Quando il direttore arriva in tenuta militare a dirigere gli orchestrali, ugualmente in uniforme, mentre nei titoli scorrevoli si prega il pubblico in dialetto svizzero di lasciare accesi i cellulari, programmando preferibilmente una suoneria con musica di Beethoven o Schubert "per far piacere a Nikolaus", si capisce che nella messinscena zurighese della "Grande Duchesse de Gérolstein" tira aria da carnevale.
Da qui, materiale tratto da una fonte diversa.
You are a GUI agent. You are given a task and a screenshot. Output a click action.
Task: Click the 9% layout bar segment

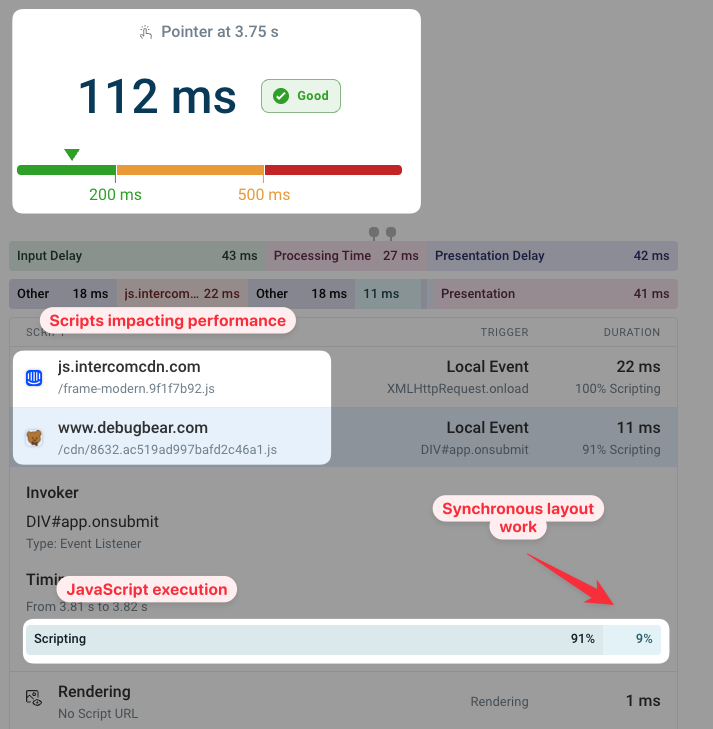pos(632,639)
L'attualizzazione dei dialoghi da parte del regista Jürgen Flimm estremizza la carica satirica del libretto di Meilhac e Halévy, accentuando l'elemento 'nonsense' nella recitazione degli attori e nelle situazioni, ma soprattutto creando una babele linguistica che sembra rappresentare una specie di Unione Europea in guerra contro un nemico comune, apparentemente gli Stati Uniti. Così Fritz porta il kilt scozzese, il generale Boum è rappresentato come tedesco (sui pattini!), Puck è un italiano del tipo Pasqualino Settebellezze, mentre il principe Paul è un olandese perseguitato dalla cronaca rosa. Nonostante l''infedeltà' al testo, la messinscena resta tutto sommato fedele allo spirito dell'operetta di Offenbach, mantendendone almeno il parte la forza satirica nel descrivere un mondo fatuo che si diverte a far guerra solo per distrarsi. Peccato che dopo un travolgente primo atto il gioco mostri la corda, e il mordente dell'azione scenica si affievolisca del tutto nel terzo.
Il vero regista della serata è comunque Hanoncourt, che dirige l'orchestra dell'Opernhaus con trascinante verve, divertendosi visibilmente un mondo a dipanare la matassa melodrammatica offenbachiana in continui fuochi d'artificio. Quasi perfetto il cast, con in testa una Marie-Ange Todorovitch di grande statura vocale e in bilico tra sensualità ed ironia. Impeccabili Christoph Strehl e Martina Janková, e affiatatissimo il trio Chausson-van der Walt-Winkler.
Lunghi applausi agli interpreti, al direttore e al regista (assente), che hanno risposto, nello spirito della serata, ballando un cancan.